As MPs, we know that behind every case reported in the media will be cases that are not. But the experiences of those people are no less important, which is why the previous Government committed to introducing powers to try to ensure that offenders attend their sentencing hearing. I am pleased that this Government have agreed with that in principle.
Although I welcome the aim, the shadow Justice team have looked afresh at how best to achieve the right outcome and tabled good-faith amendments to make it more likely that we achieve it. The shadow Secretary of State, my right hon. Friend the Member for Newark (Robert Jenrick), and I are both committed to never being shackled by historical thinking and approaches when it comes to ensuring that we deliver for victims and their families, and we are doing that in two vital ways.
Amendments 13 and 14 would introduce a duty to consult the victim or their family as part of the enaction of the powers in clauses 1 and 2. I talked earlier about the different people and groups that derive a benefit from the offender attending the sentencing hearing, but of all those with an interest in seeing that happen, victims and their families can be considered the most important. Although the evidence we heard was clear that not every victim would want an offender to be there, and not every victim would want to see force used and risk the disruption of proceedings to make it happen, some would.

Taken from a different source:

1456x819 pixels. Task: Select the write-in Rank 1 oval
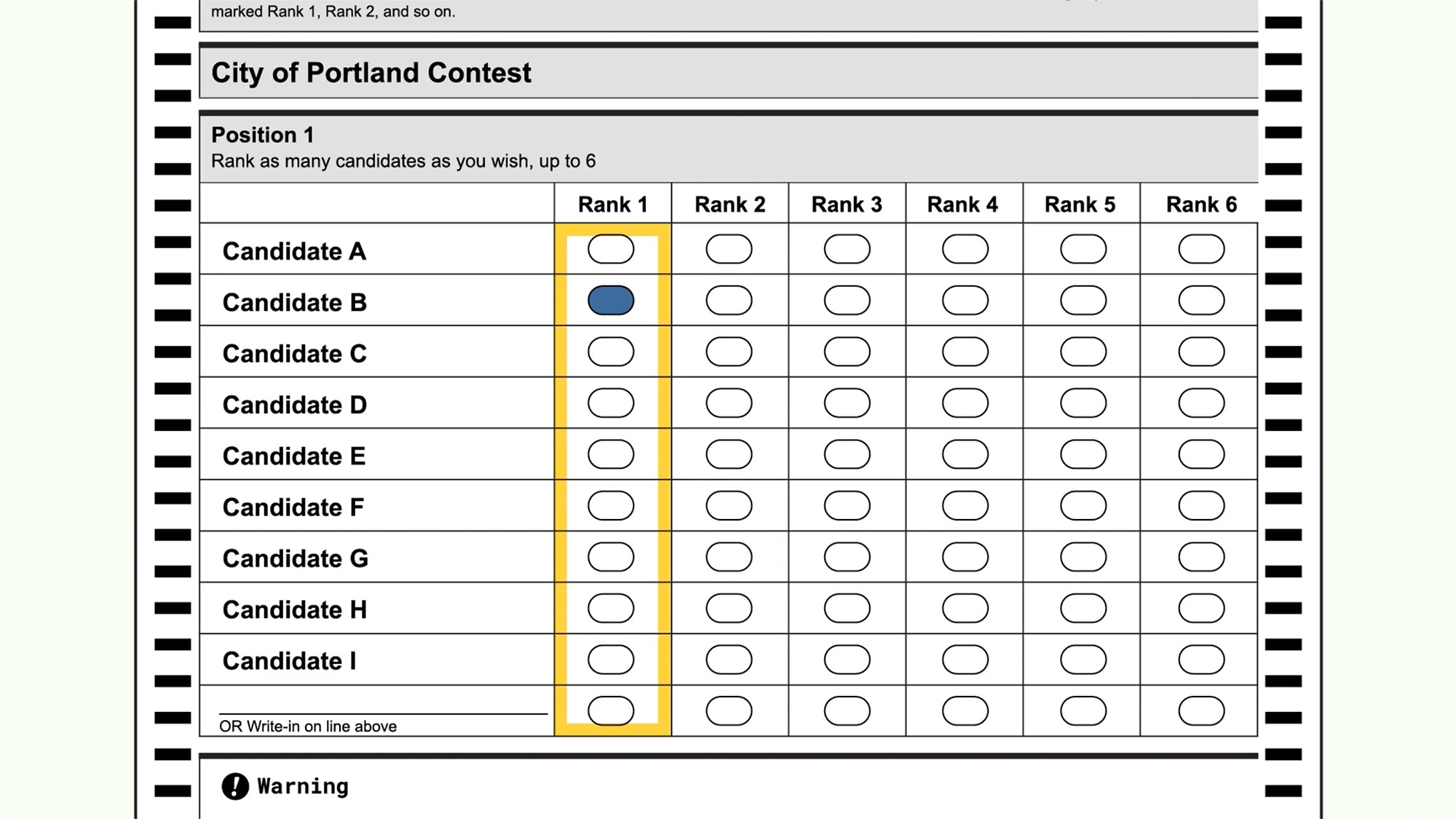tap(611, 711)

The representations we heard from victims groups almost universally supported the idea that the process should involve consultation with victims and their families. All agreed that it would be a welcome reform. Consultation is part and parcel of what the Government do day in, day out; I am sure the Minister has spent many hours reviewing and reading consultation results. The law often requires meaningful consultation before the Government or many arm’s length bodies make significant decisions. As MPs, we all undertake our own consultations, in which we give constituents the chance to let us know their views on something that affects them.
Surely a Bill about victims—named as it is—should reflect its commitment to delivering for victims and would want wherever possible to orientate its measures to victims. A measure on consultation would do just that. Specifically, the amendments would require consultation on occasions when a judge is minded to make a decision to deny victims and family members the opportunity to see the offender at the sentencing hearing. In that scenario, it is important that victims and family members can at least know for certain that the judge was not ignorant of how important it was to them and how they would feel should the judge decide not to compel the offender’s attendance. They would be able to explain their views to the judge directly. Victim personal statements were introduced to give a voice to victims when determining sentences; we are saying victims should also be given a voice on another important matter.

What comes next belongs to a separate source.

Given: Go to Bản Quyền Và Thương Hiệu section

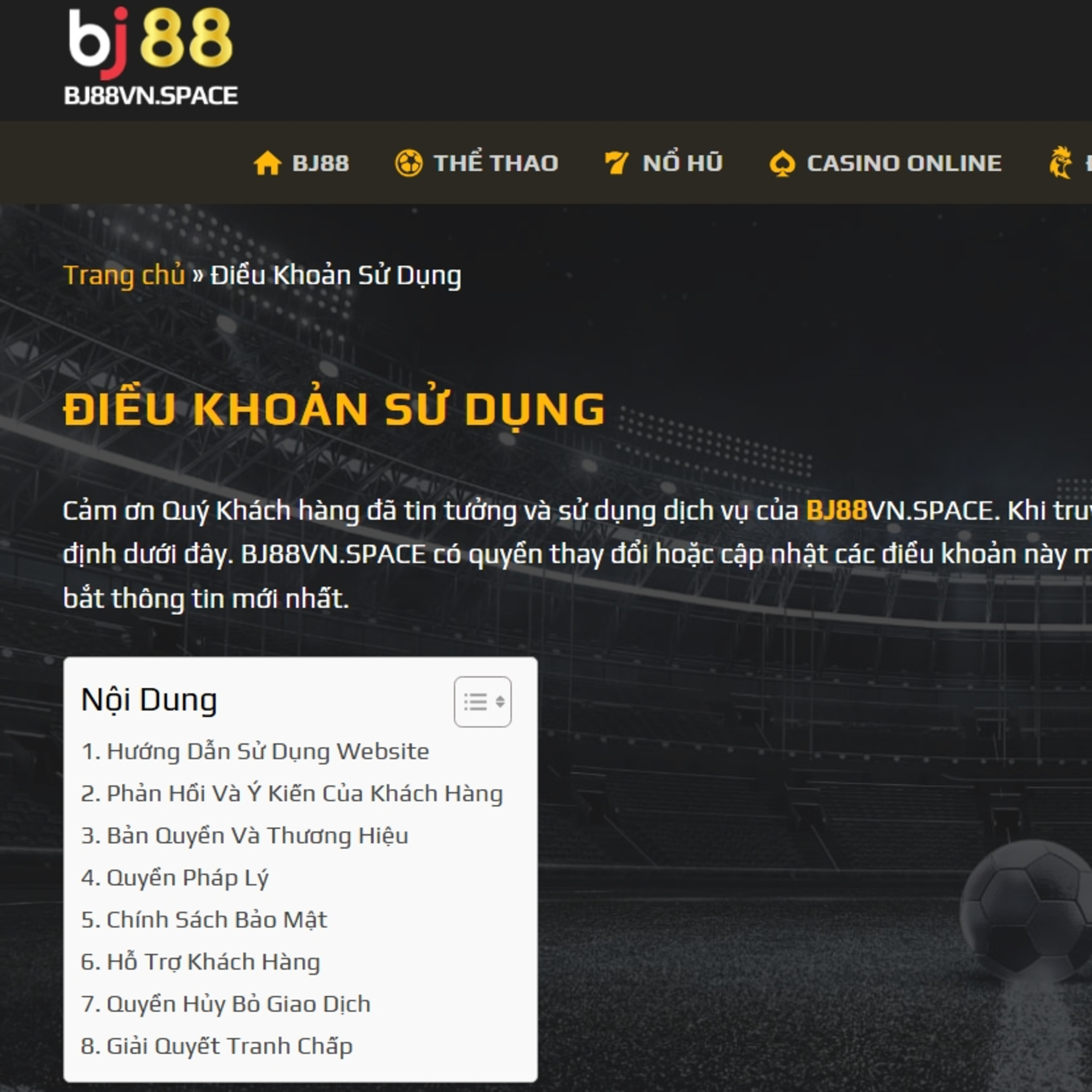Looking at the screenshot, I should click(245, 835).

The proposed change is modest but important. Just like victim personal statements, it would not dictate the outcome—a right to be consulted does not constitute a right to decide—and it would not encroach on judicial independence, as the decision rests with the judge. The pain that can be caused when an offender refuses to attend sentencing is profound. Families can feel indirectly silenced, robbed of their moment to see justice done. We should at least ensure that victims are afforded the right to know that decisions about them are not taken without them. The amendments are about respect, participation and dignity. No decision that can have a profound impact on a victim should be taken without first simply speaking to them.
I ask Members of all parties to support our amendments, knowing that doing so will demonstrate a commitment to victims and their families, and ensure that their voices are heard as part of the process, as we seek to ensure that attendance at the sentencing hearing becomes as close to mandatory as we can possibly make it. I know that will be a commitment everybody shares.